== Document segment ==
··········

May 17, 2011 under essays, non-fiction, YA

Sarah Rees Brennan asks: Why are readers so hungry for the Hunger Games?
Carrie Ryan looks at how the Gamemakers shape the truth for television.
Jennifer Lynn Barnes rejects both sides of the series’ love triangle and declares herself Team Katniss.
Does real-life media training look anything like Katniss’?  Ned Vizzini says yes.

Who holds the real power in Panem

Trauma and recovery among Hunger Games survivors

Muttations in the real world

What the rebellion has in common with the War on Terror

The Girl Who Was on Fire answers lingering questions, provides new points of view, and will remind every Hunger Games fan why they love the series in the first place.

Having read The Hunger Games trilogy twice I was getting itchy to return to Panem for a third time when I heard that they were making a movie.  My heart leapt for joy as I have a fondness for dystopias.  My heart was still go-going in my chest when I bumped into a competition being run by Smart Pop Books – pay them a visit – they have some amazing things on their site!

Anyway to cut a long story short I won a copy of The Girl Who Was on Fire, which is a collection of essays by some of the best and brightest YA authors. They are (in no particular order): Leah Wilson, Jennifer Lynn Barnes, Mary Borsellino, Elizabeth M. Rees, Lili Wilkinson, Ned Vizzini, Carrie Ryan, Cara Lockwood, Terri Clark, Blythe Woolston, Sarah Darer Littman, Adrienne Kress, Bree Despain

Reviewing a collection of essays is not the easiest thing in the world, with a novel you can give a brief synopsis and write about the story structure, characters and all the good stuff the story holds but in such a way so as not to give it all away and make the review reader want to go out and buy or at the very least borrow the book.

··········

== Entries shown ==

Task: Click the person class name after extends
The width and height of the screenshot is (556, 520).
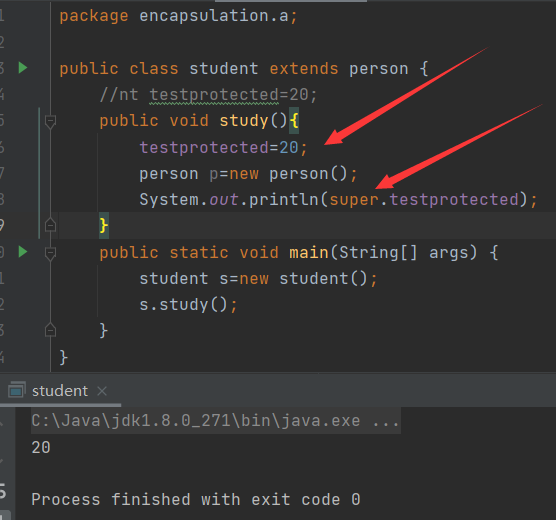Action: pos(379,68)
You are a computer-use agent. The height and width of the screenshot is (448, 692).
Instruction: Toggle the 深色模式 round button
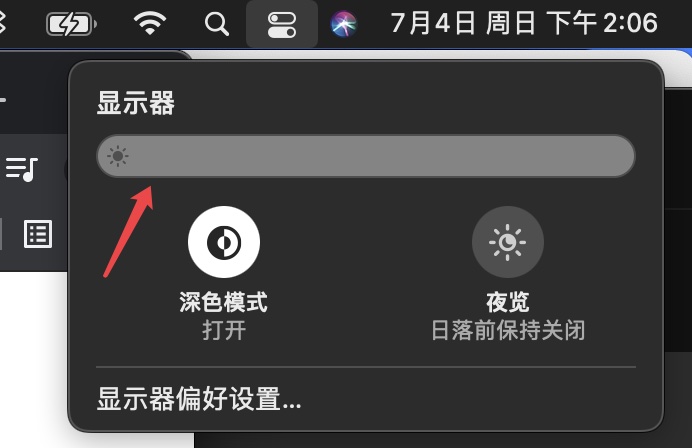click(224, 242)
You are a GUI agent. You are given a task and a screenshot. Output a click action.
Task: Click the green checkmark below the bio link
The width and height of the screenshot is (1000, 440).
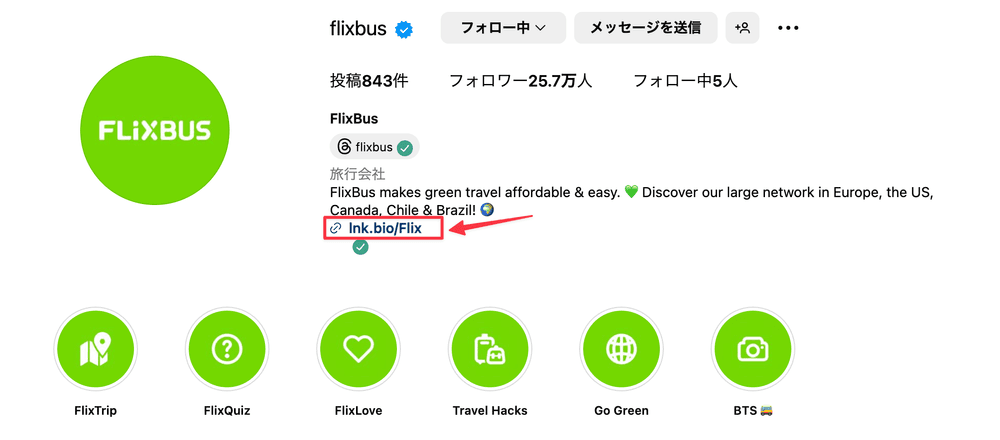(x=360, y=247)
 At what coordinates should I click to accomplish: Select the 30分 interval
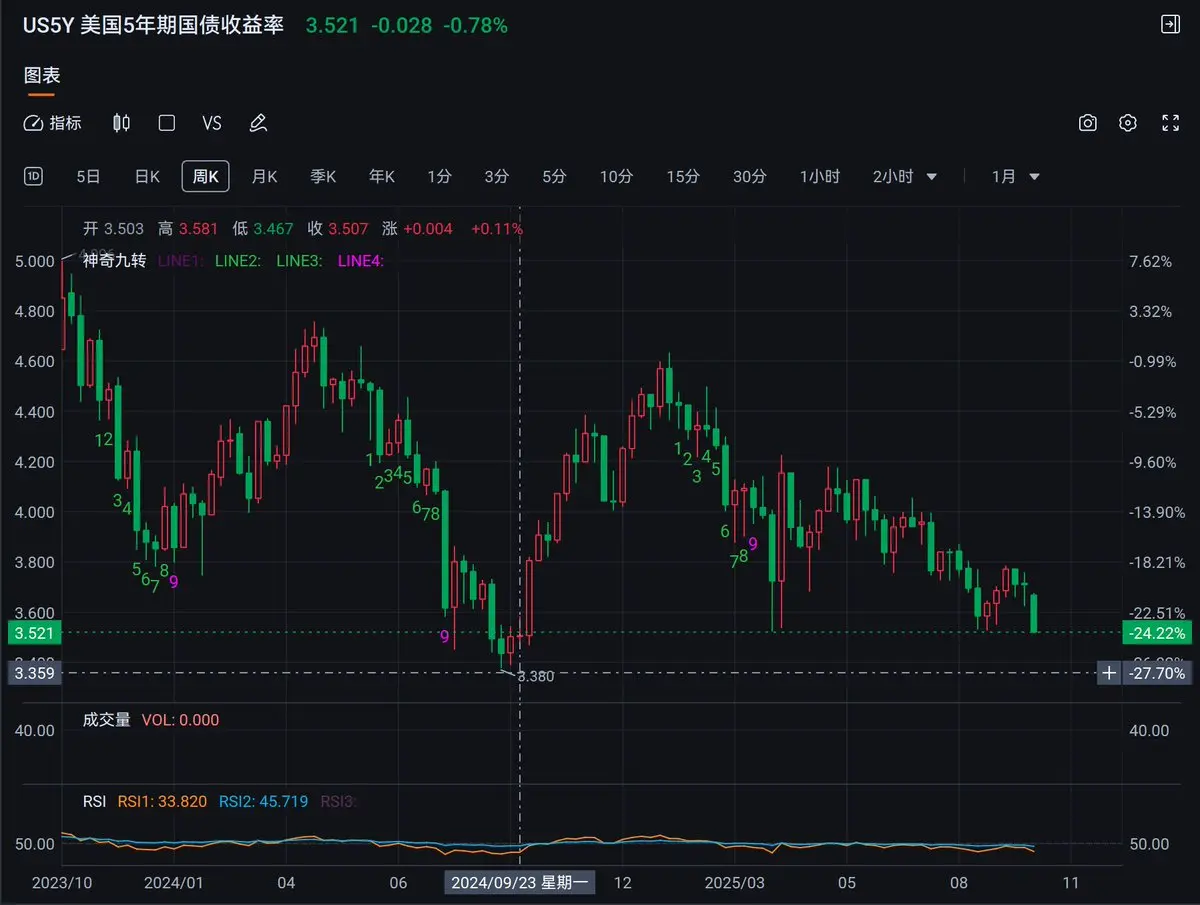[749, 176]
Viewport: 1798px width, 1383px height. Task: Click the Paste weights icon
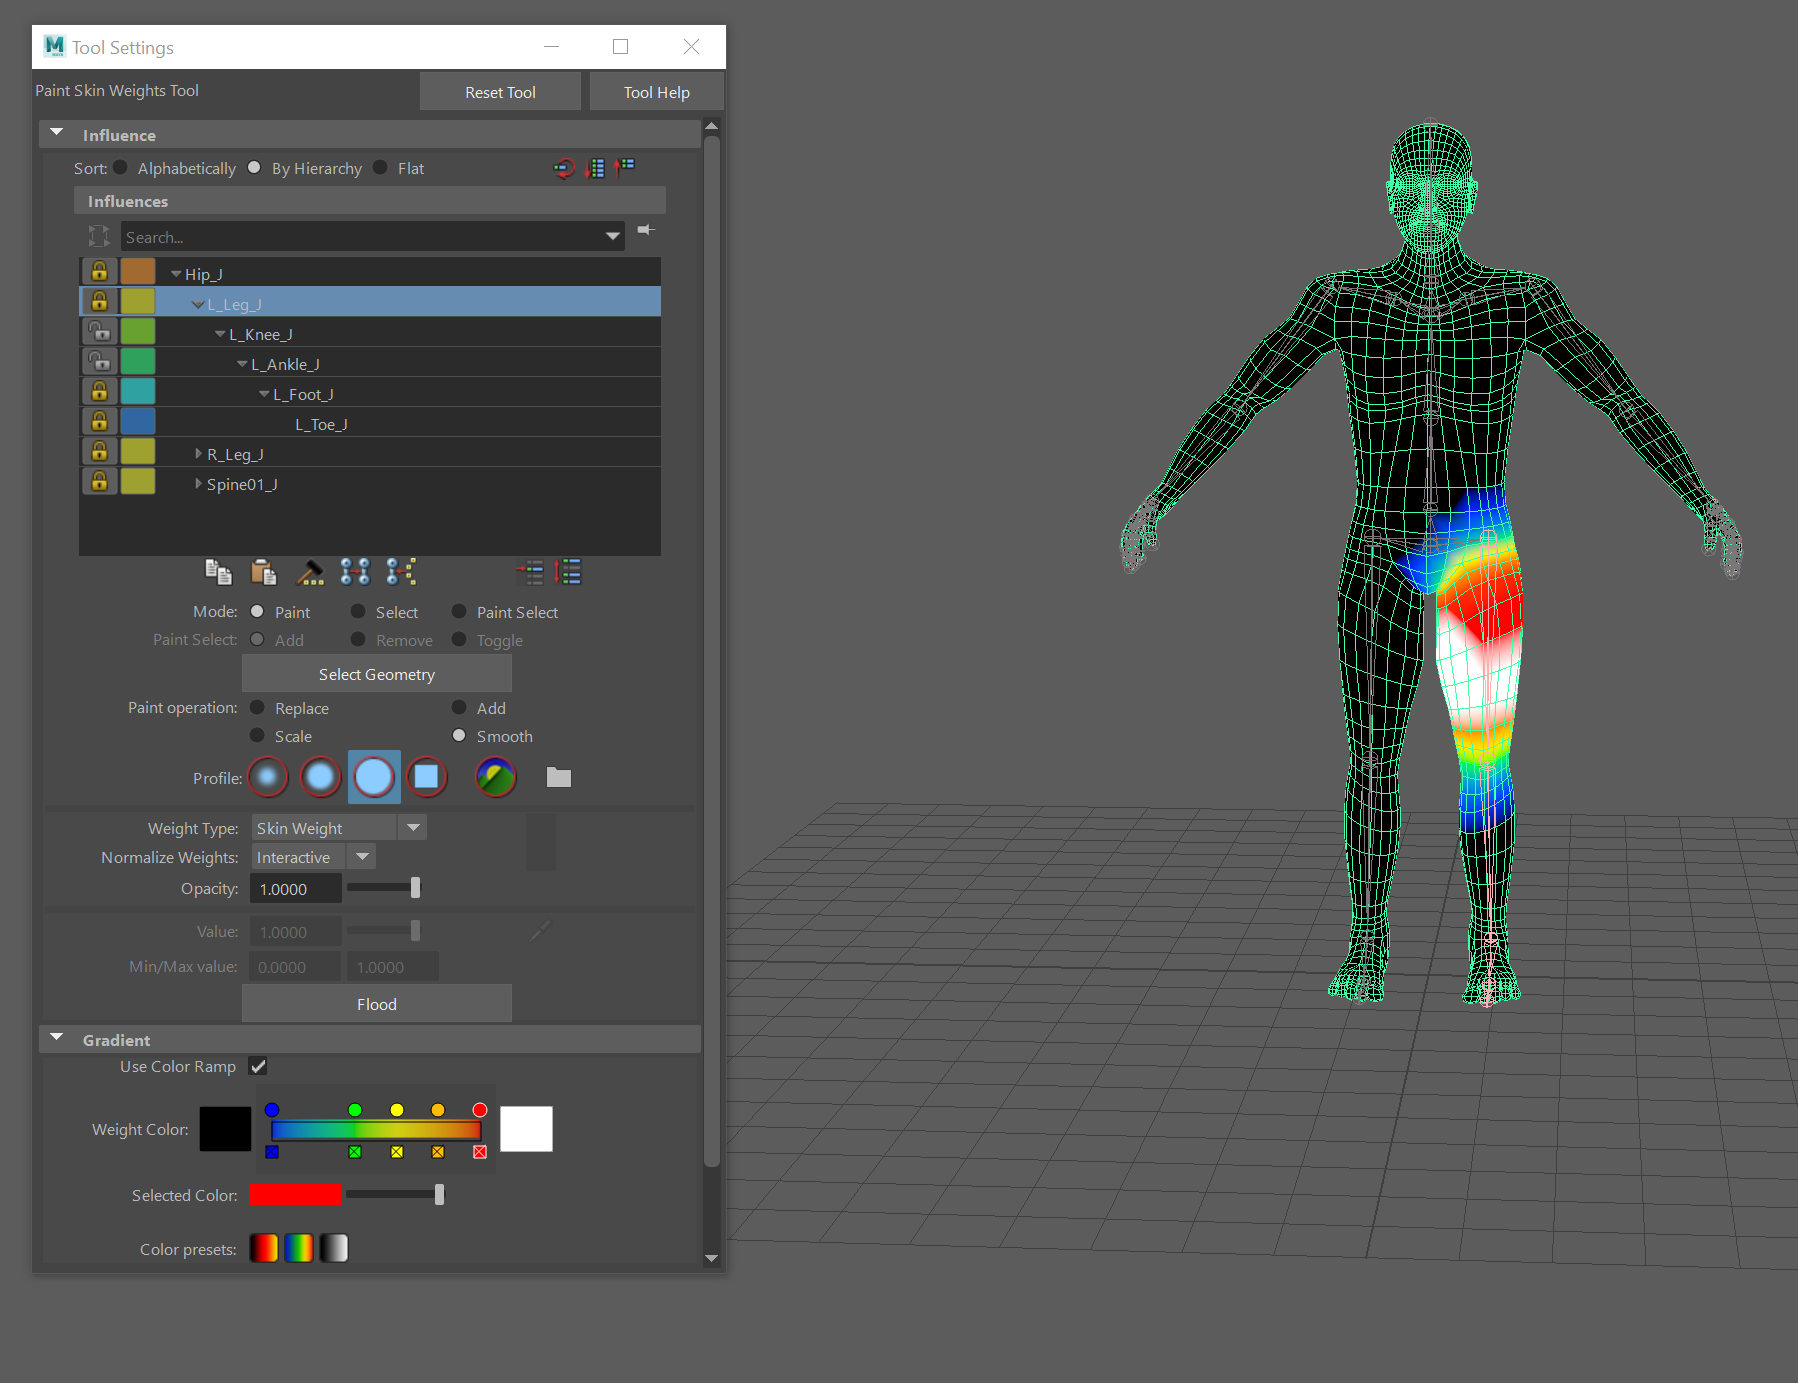263,572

··········

== Tasks for this exercise ==
1 – Please rewrite the paragraph of the Hunger Games essay review that begins "Anyway to cut a long story short" as a short list, keeping its main facts.
2 – Carry on the Hunger Games essay review from its last sentence.
The material has nothing to do with the Hunger Games essay review.

== Results for each task ==
1 –
- The writer won a copy of The Girl Who Was on Fire.
- The book collects essays by YA authors.
- Contributors: Leah Wilson, Jennifer Lynn Barnes, Mary Borsellino, Elizabeth M. Rees, Lili Wilkinson, Ned Vizzini, Carrie Ryan, Cara Lockwood, Terri Clark, Blythe Woolston, Sarah Darer Littman, Adrienne Kress, Bree Despain.

2 –
It is slightly more complicated with an essay collection (at least for me).  SO I will just say that the essays are witty, thought-provoking, deep and above-all readable.  They can be used for personal enjoyment but also for group discussion and sharing.

The blurb on the back cover says it perfectly:

In The Girl Who Was on Fire, thirteen YA authors take you back to Panem with moving, dark, and funny pieces on Katniss, the Games, Gale and Peeta, reality TV, survival, and more.

Go on!  Grab a copy! join some of the best-known authors of YA fiction (and maybe even discover some new ones) and be taken back into Panem and The Hunger Games.